Rewrite the items from the line that has "Open the Function Name dropdown" through the end of the items, changing "How do I perform" to "How can I carry out" and leaving everything else as it is. Omit the pictures from your answer.
************
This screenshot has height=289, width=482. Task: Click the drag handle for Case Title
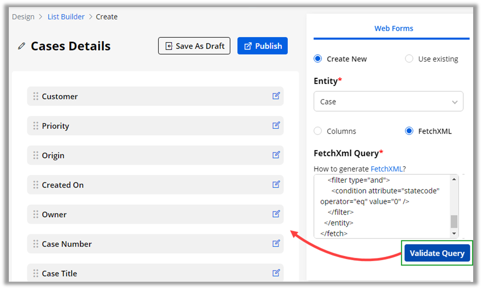36,274
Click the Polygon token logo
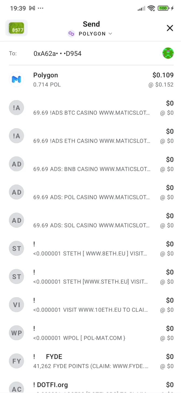Screen dimensions: 181x393 (16, 79)
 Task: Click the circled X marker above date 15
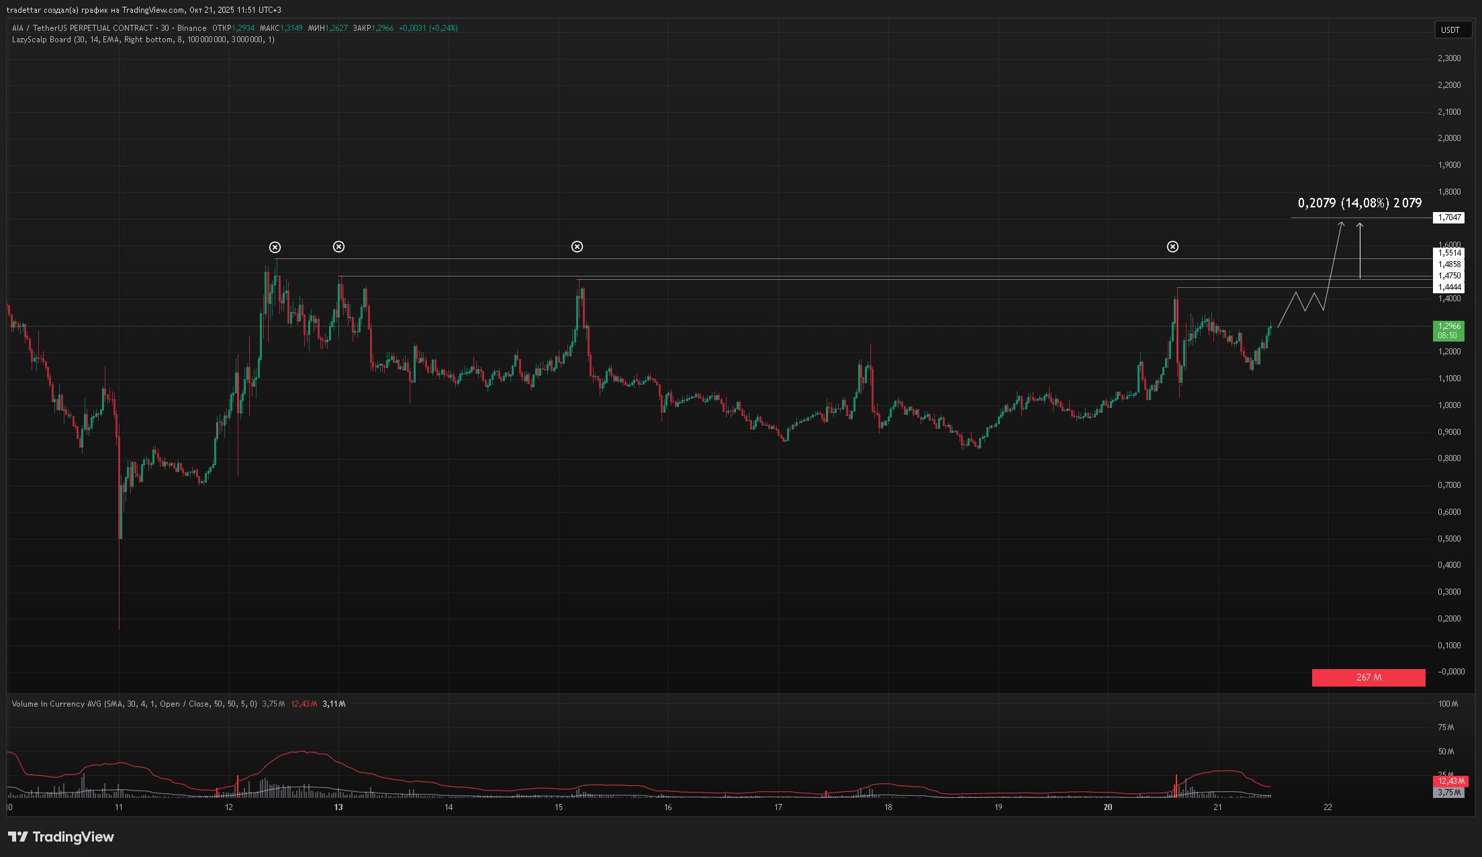pyautogui.click(x=577, y=247)
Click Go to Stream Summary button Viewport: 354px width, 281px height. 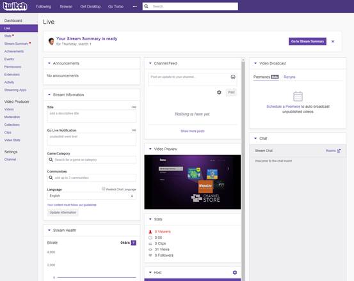307,42

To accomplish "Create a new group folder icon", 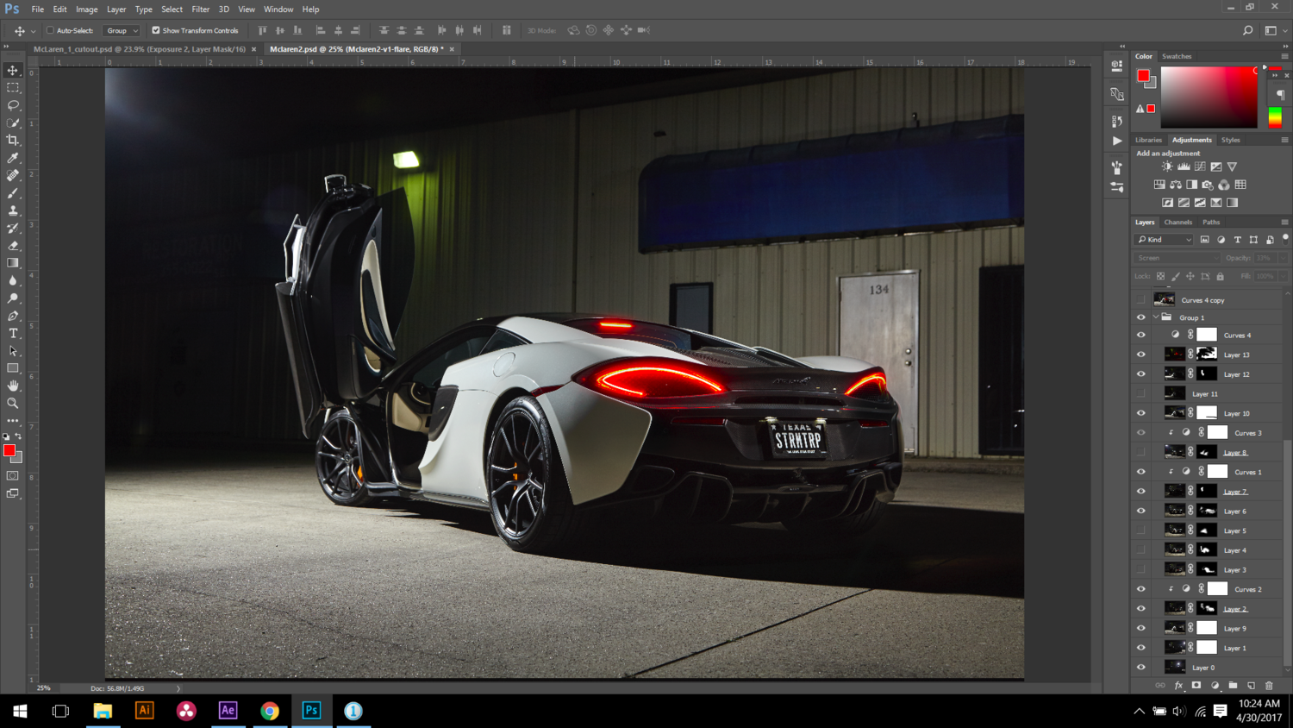I will click(1233, 686).
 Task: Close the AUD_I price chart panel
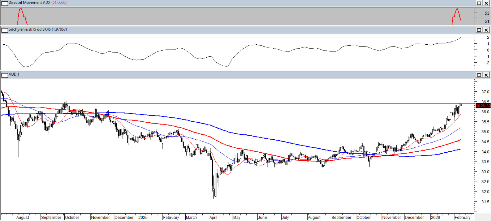[486, 75]
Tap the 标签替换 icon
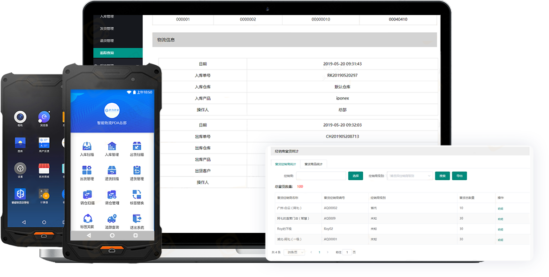549x277 pixels. point(137,195)
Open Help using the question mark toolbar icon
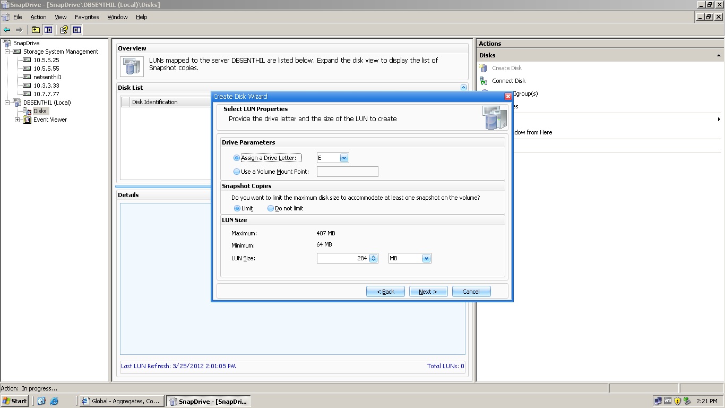Image resolution: width=725 pixels, height=408 pixels. click(x=63, y=30)
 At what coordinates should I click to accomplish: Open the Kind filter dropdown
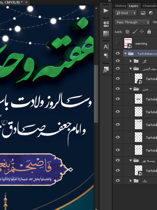point(126,13)
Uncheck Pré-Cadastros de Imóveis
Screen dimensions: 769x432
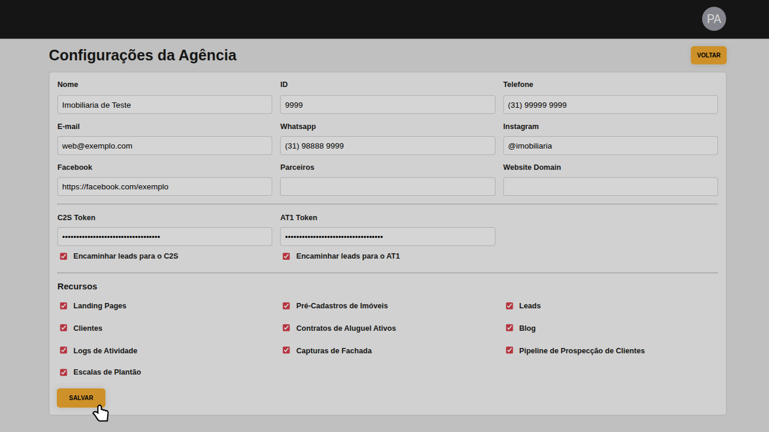tap(287, 306)
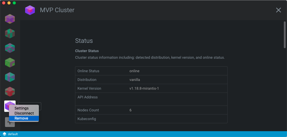Click the default workspace label
Screen dimensions: 287x137
(13, 134)
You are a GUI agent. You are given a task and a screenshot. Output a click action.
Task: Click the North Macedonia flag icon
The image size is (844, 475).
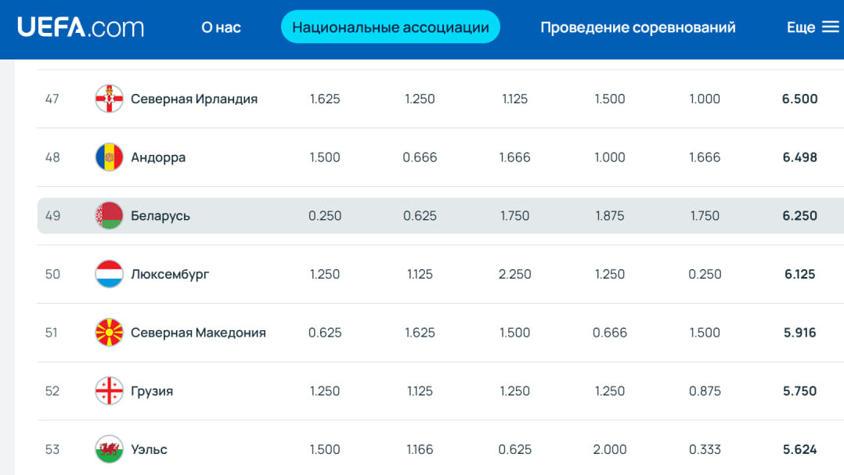pyautogui.click(x=110, y=333)
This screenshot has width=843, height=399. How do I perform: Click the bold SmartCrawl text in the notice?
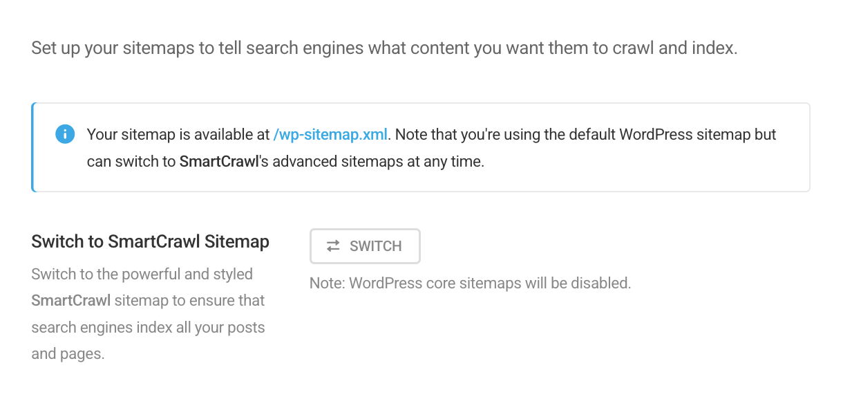(x=218, y=160)
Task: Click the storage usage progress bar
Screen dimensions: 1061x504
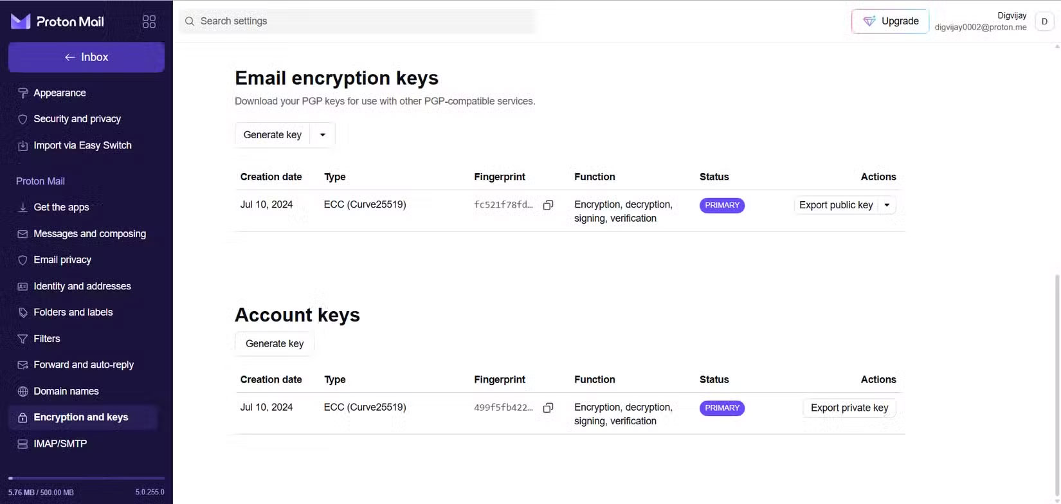Action: coord(86,478)
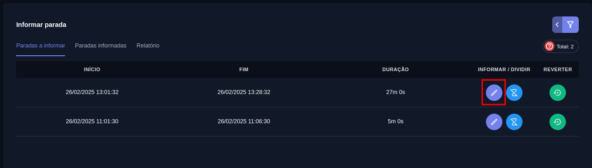Click green revert icon for the 11:01:30 stop
The width and height of the screenshot is (592, 168).
pos(558,122)
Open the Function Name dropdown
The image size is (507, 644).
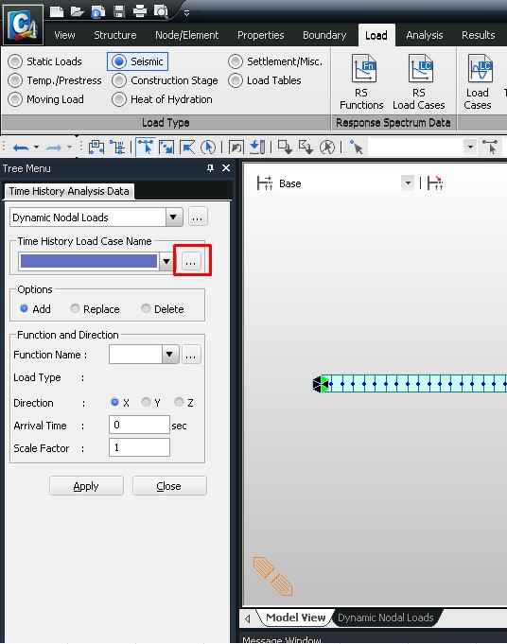click(169, 354)
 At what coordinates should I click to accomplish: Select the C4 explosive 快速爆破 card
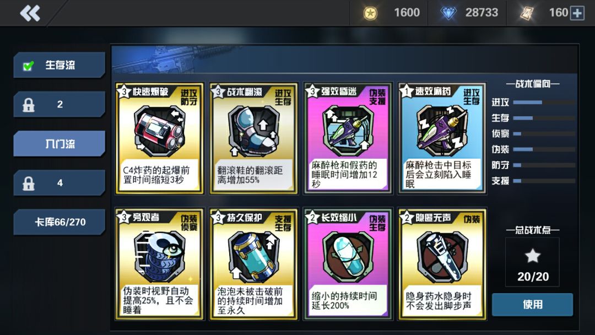click(159, 138)
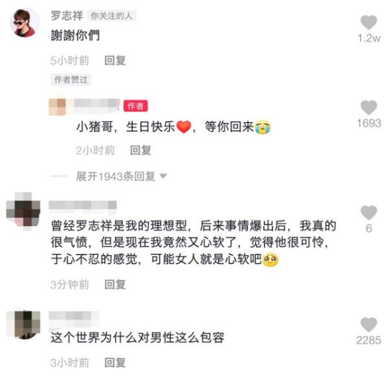Image resolution: width=388 pixels, height=377 pixels.
Task: Reply to 罗志祥's 謝謝你們 comment
Action: click(x=115, y=60)
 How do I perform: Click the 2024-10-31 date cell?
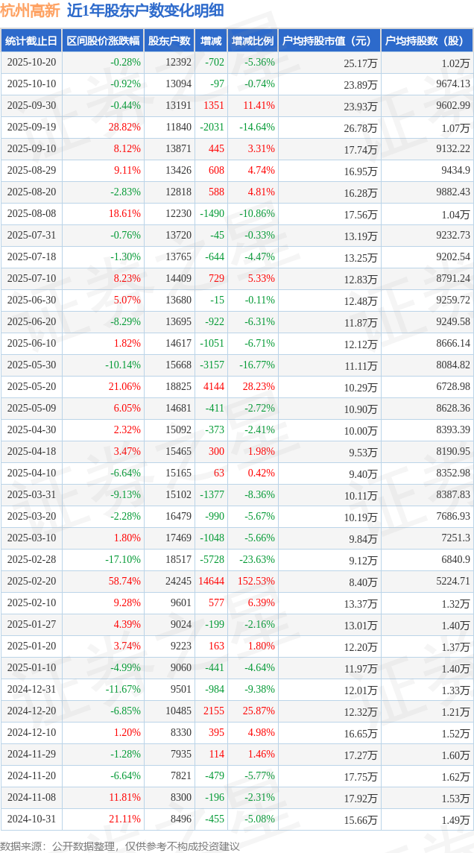[x=31, y=819]
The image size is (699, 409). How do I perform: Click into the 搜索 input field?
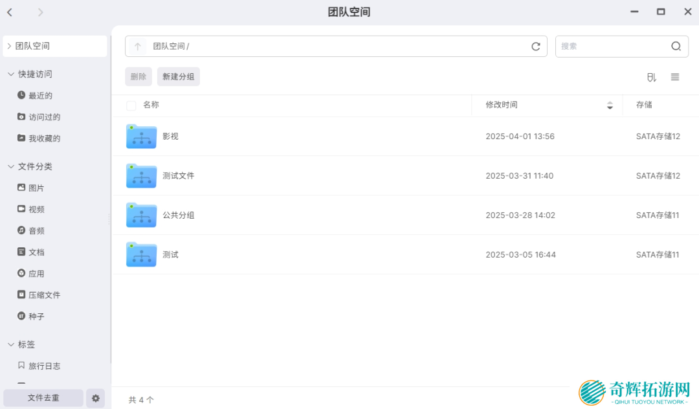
************
→ RESPONSE TO THIS EXERCISE
Open the Function Name dropdown
The image size is (507, 644).
click(169, 354)
 At what coordinates should I click to accomplish: Select the C4 explosive 快速爆破 card
click(159, 138)
Image resolution: width=388 pixels, height=377 pixels.
Task: Reply to 罗志祥's 謝謝你們 comment
Action: click(x=115, y=60)
 How can I carry out: Click the 2024-10-31 date cell?
[x=31, y=819]
The image size is (699, 409). How can I carry out: Click into the 搜索 input field?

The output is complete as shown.